WEWENANG PERADILAN AGAMA DALAM PENYELESAIAN SENGKETA PERBANKAN SYARIAH PASCA-PUTUSAN MK NO.93/PUU-X/2012
Oleh ABDUL RASYID (Mei 2016)
Pada tanggal 29 Agustus 2013, Mahkamah Konstitusi menjatuhkan putusan dalam perkara No. 93/PUU-X/2012 mengenai Judicial Review Pengujian Undang-Undang Nomor 21 Tahun 2008 tentang Perbankan Syariah terhadap Undang-Undang Dasar Negara Republik Indonesia Tahun 1945 yang diajukan oleh Ir. H. Dadang Achmad. Perkara ini secara umum terkait dengan Pasal 55 ayat (2) dan (3) Undang-Undang No. 21 tentang Perbankan Syariah yang mengatur tentang penyelesaian sengketa. Pasal 55 UU No. 21 Tahun 2008 tentang Perbankan Syariah berbunyi sebagai berikut: (1) Penyelesaian sengketa Perbankan Syariah dilakukan oleh pengadilan dalam lingkungan Peradilan Agama. (2) Dalam hal para pihak telah memperjanjikan penyelesaian sengketa selain sebagaimana dimaksud pada ayat (1), penyelesaian sengketa dilakukan sesuai dengan isi akad. (3) Penyelesaian sengketa sebagaimana dimaksud pada ayat (2) tidak boleh bertentangan dengan Prinsip Syariah. Pasal 55 ayat (2) dalam penjelasannya dijabarkan sebagai berikut “Yang dimaksud dengan “penyelesaian sengketa dilakukan sesuai dengan isi Akad” adalah upaya sebagai berikut: a. musyawarah; b. mediasi perbankan; c. melalui pengadilan dalam lingkungan Peradilan Umum.
Menurut Pemohon, Pasal 55 ayat (2) dan ayat (3) menimbulkan ketidakpastian hukum dan bertentangan dengan Pasal 28D ayat (1) UUD 1945 yang secara tegas mengatur bahwa undang-undang harus menjamin adanya kepastian hukum dan keadilan. Lebih lanjut menurutnya, terdapat kontradiksi antara Pasal 55 ayat (1), ayat (2) dan ayat (3). Ayat (1) secara tegas mengatur apabila terjadi perselisihan maka harus dilaksanakan di pengadilan dalam ruang lingkup Peradilan Agama . Namun ayat (2)-nya memberi pilihan kepada para pihak yang bersengketa untuk memilih pengadilan lain, yakni pengadilan umum, untuk menyelesaikan sengketa mereka berdasarkan isi akad yang disepakati. Hal ini bisa melahirkan multitafir sehingga makna kepastian hukum menjadi tidak ada. Sedangkan ayat (3) tidak perlu terbit apabila tidak ada ayat (2) Pasal 55 Undang-Undang No. 21 Tahun 2008 tentang Perbankan Syariah.

.....

(Bagian Latihan):
1) Sebutkan semua upaya penyelesaian sengketa yang tercantum dalam penjelasan Pasal 55 ayat (2) pada kutipan halaman.
2) Jawab pertanyaan berikut berdasarkan kutipan halaman:
(a) Pada tanggal berapa Mahkamah Konstitusi menjatuhkan putusan dalam perkara No. 93/PUU-X/2012?
(b) Siapa yang mengajukan perkara tersebut?
(c) Pasal UUD 1945 mana yang menurut Pemohon dilanggar oleh Pasal 55 ayat (2) dan ayat (3)?
3) Terjemahkan kalimat dari kutipan halaman ini ke dalam bahasa Inggris: "Perkara ini secara umum terkait dengan Pasal 55 ayat (2) dan (3) Undang-Undang No. 21 tentang Perbankan Syariah yang mengatur tentang penyelesaian sengketa."

(Cuplikan Data):
.....

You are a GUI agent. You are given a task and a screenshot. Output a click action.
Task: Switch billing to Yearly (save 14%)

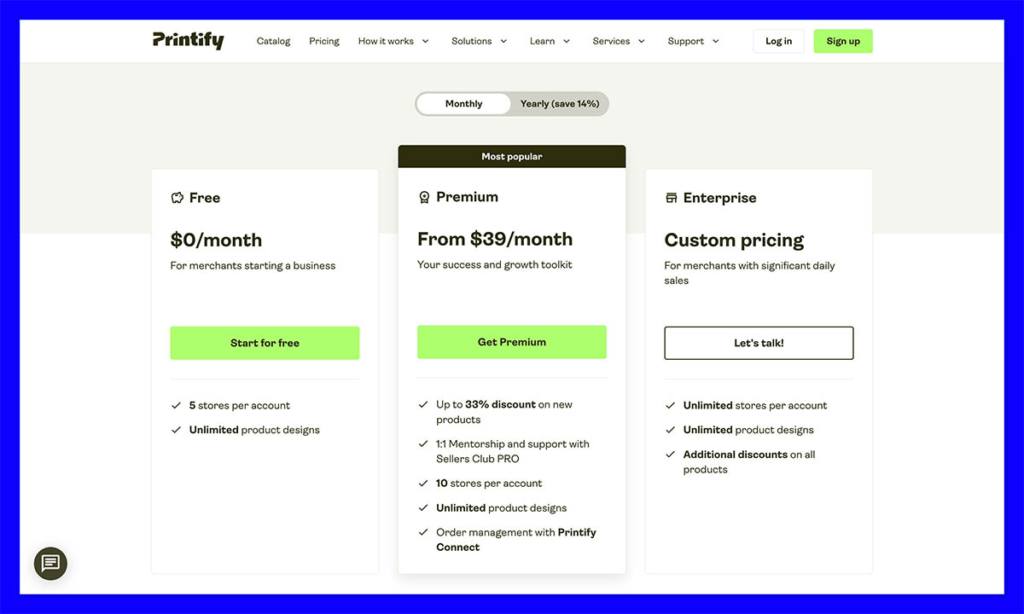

.....

(Jawaban Berurutan):
1)
a. musyawarah
b. mediasi perbankan
c. melalui pengadilan dalam lingkungan Peradilan Umum

2)
(a) 29 Agustus 2013
(b) Ir. H. Dadang Achmad
(c) Pasal 28D ayat (1) UUD 1945

3) In general, this case concerns Article 55 paragraphs (2) and (3) of Law No. 21 on Islamic Banking, which governs dispute settlement.